Il team di analisi ha valutato altri criteri di atterraggio con obiettivi scientifici specifici per Artemis III, incluso l’obiettivo di atterrare abbastanza vicino a una regione costantemente in ombra da consentire all’equipaggio di condurre una passeggiata lunare, limitando al contempo i disturbi durante l’atterraggio. Ciò consentirà all’equipaggio di raccogliere campioni e condurre analisi scientifiche in un’area non compromessa, fornendo importanti informazioni sulla profondità, la distribuzione e la composizione del ghiaccio d’acqua che è stata confermata al Polo Sud della Luna. 

Il team ha identificato le regioni che possono soddisfare l’obiettivo della passeggiata lunare garantendo la vicinanza a regioni permanentemente in ombra e ha anche tenuto conto di altre condizioni di illuminazione. Tutte e 13 le regioni contengono siti che forniscono un accesso continuo alla luce solare per un periodo di 6,5 giorni, la durata prevista per la missione Artemis III. L’accesso alla luce solare è fondamentale per un soggiorno a lungo termine sulla Luna perché fornisce una fonte di energia e riduce al minimo le variazioni di temperatura. 

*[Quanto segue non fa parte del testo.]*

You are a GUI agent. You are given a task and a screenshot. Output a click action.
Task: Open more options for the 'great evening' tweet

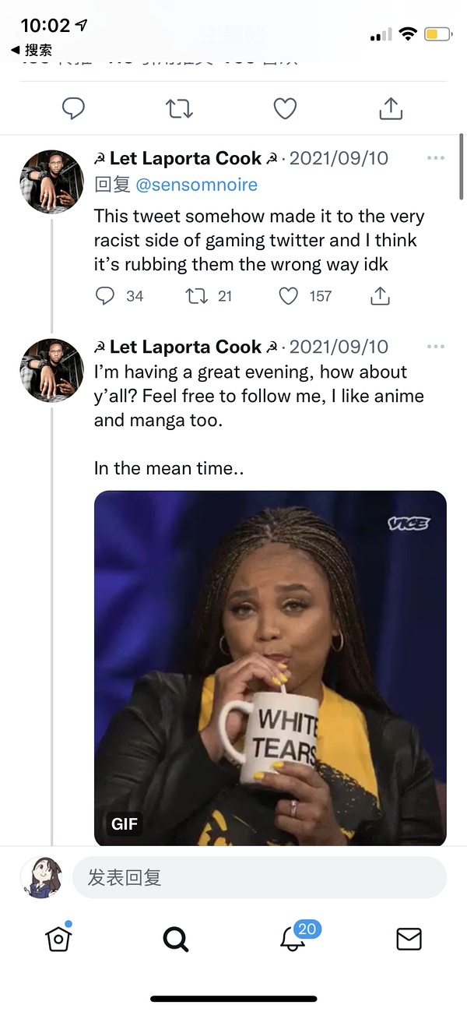coord(436,347)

Sviluppare un progetto per esplorare il sistema solare significa imparare a utilizzare le risorse a nostra disposizione preservando al contempo la loro integrità scientifica“, ha affermato Jacob Bleacher, scienziato capo dell’esplorazione della NASA. “Il ghiaccio d’acqua lunare è prezioso dal punto di vista scientifico e anche come risorsa, perché da esso possiamo estrarre ossigeno e idrogeno per i sistemi di supporto vitale e il carburante”. 

La NASA discuterà delle 13 regioni con comunità scientifiche e ingegneristiche più ampie attraverso conferenze e seminari per sollecitare input sui vantaggi di ciascuna regione. Questo feedback porterà informazioni per le selezioni dei siti in futuro e la NASA potrebbe identificare ulteriori regioni da prendere in considerazione. L’agenzia continuerà inoltre a collaborare con SpaceX per confermare le capacità di atterraggio di Starship e valutare di conseguenza le opzioni. La NASA selezionerà i siti all’interno delle regioni per Artemis III dopo aver identificato le date di lancio target della missione, che determinano le traiettorie di trasferimento e le condizioni ambientali in superficie. 

Attraverso Artemis, la NASA farà sbarcare la prima donna e la prima persona di colore sulla Luna, aprendo la strada a una presenza lunare sostenibile a lungo termine e fungendo da trampolino di lancio per le future missioni di astronauti su Marte.